Heat oil in a pan. Add the poppy seeds and fennel seeds; as they begin to splutter, add the shallots. Saute in low to medium flame until the onion is caramelized or until it begins to brown.
Remove from heat and let it cool. Transfer it to a food processor; add chilli powder and coriander powder. Grind it all to a fine paste.
Coconut milk:
Add the shredded coconut and water to a food processor. Grind it till the coconut is reduced to a coarse paste.
Pour it in a strainer lined with a cheesecloth. Gather the edges of the cheesecloth and squeeze out the milk. Set it aside.
The gravy:
Heat oil in a pressure cooker. Add the cinnamom and cloves to the hot oil. When the cloves swell up, add the chopped onions; saute until it turns translucent. Spoon the ginger-garlic paste.

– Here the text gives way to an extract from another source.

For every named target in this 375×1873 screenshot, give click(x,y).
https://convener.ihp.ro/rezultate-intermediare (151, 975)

When the paste begins to stick to the bottom, add the tomatoes and salt. Once the tomatoes are soft and juicy, add the washed mutton and add in some turmeric. Saute it for a bit.
Add the masala paste; saute till it coats the mutton. Pour in water and sprinkle some coriander leaves. Close the lid of the pressure cooker and wait for 3-4 pressure releases. Remove from flame and let it cool down.
Once the pressure is off, open the lid and pour the coconut milk.Check seasonings; add salt if required and add pepper for spiciness (if required). Place it on flame and bring it a boil.
Sprinkle some more coriander leaves and serve it hot!
Notes
If you are in a hurry or you don't have coconut, you can always use store-bought coconut milk or coconut milk powder.
If you do have fresh or frozen shredded coconut, you can add it to the onions while making the paste. This way, you don't have to add coconut milk and you only have to add 120g coconut.
After you're done serving it, store in the refrigerator for later use. This gravy can also be frozen for up to a week.